(Records contained in a dataset)
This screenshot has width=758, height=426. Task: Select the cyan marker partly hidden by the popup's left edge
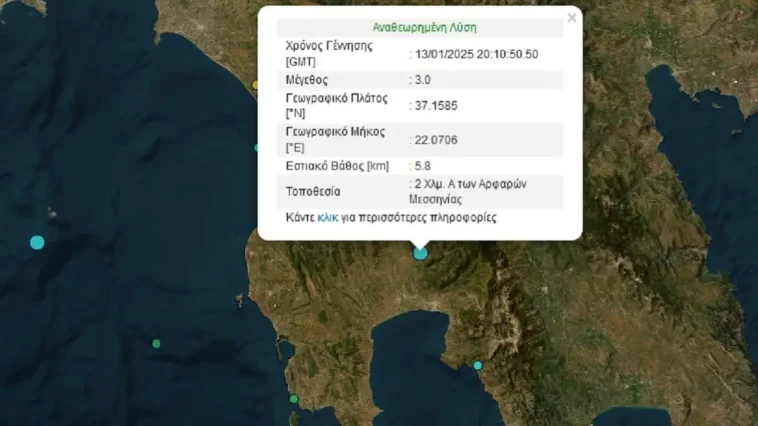click(x=258, y=148)
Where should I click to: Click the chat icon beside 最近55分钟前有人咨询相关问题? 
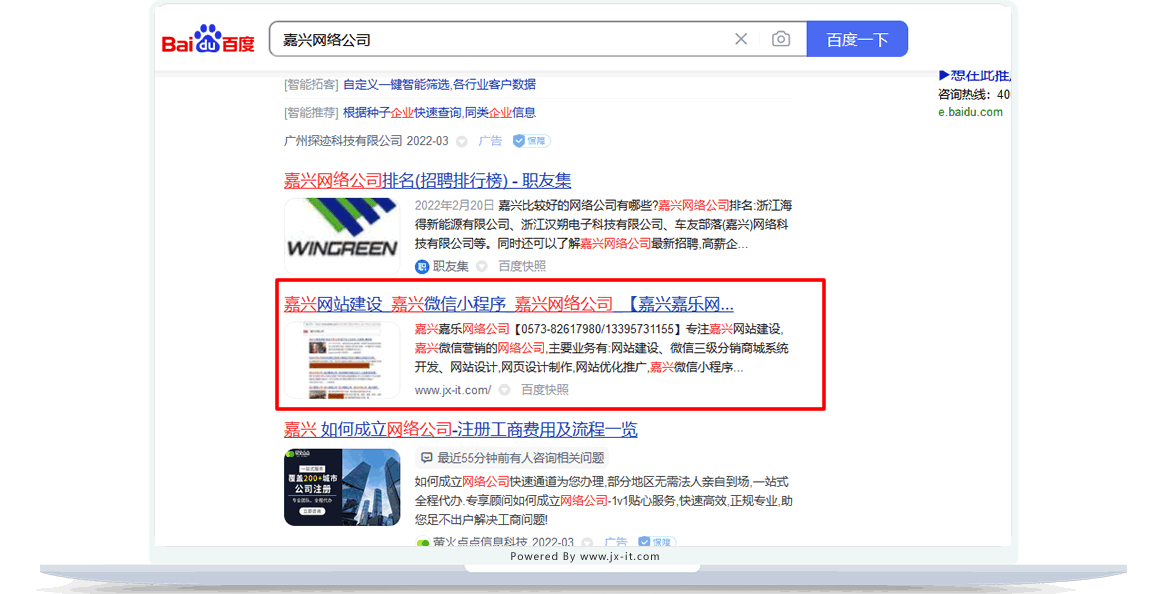427,458
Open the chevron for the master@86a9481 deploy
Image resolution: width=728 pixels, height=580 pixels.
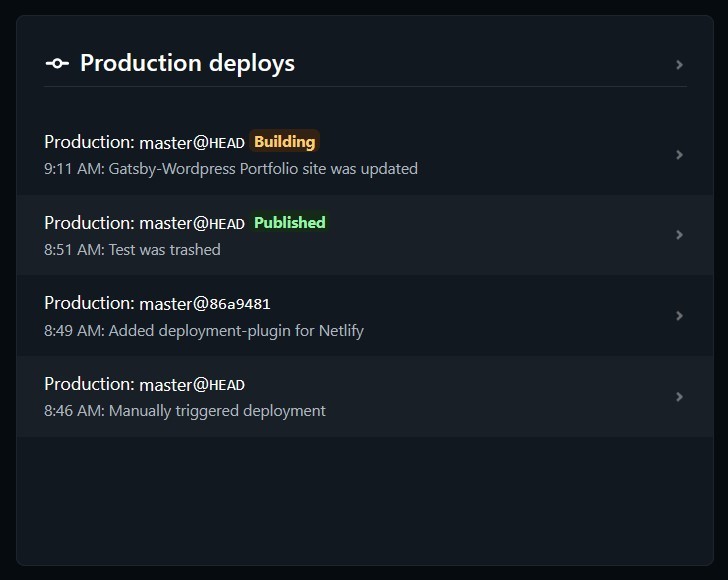(679, 316)
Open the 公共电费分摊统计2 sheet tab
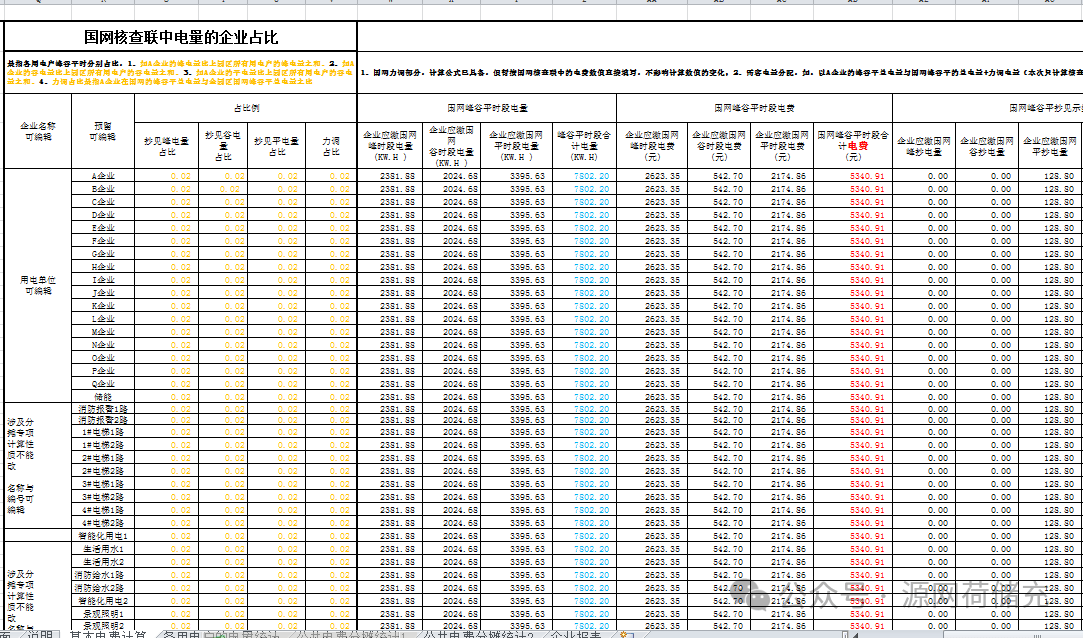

Aim of the exercise ▸ No picture belongs in the copy. Print every entry above exactly as it stands.

Answer section ▸
This screenshot has width=758, height=426. Task: Select the cyan marker partly hidden by the popup's left edge
click(x=258, y=148)
Where should I click to: Click the chat icon beside 最近55分钟前有人咨询相关问题? 
427,458
Open the chevron for the master@86a9481 deploy
Image resolution: width=728 pixels, height=580 pixels.
(679, 316)
Open the 公共电费分摊统计2 sheet tab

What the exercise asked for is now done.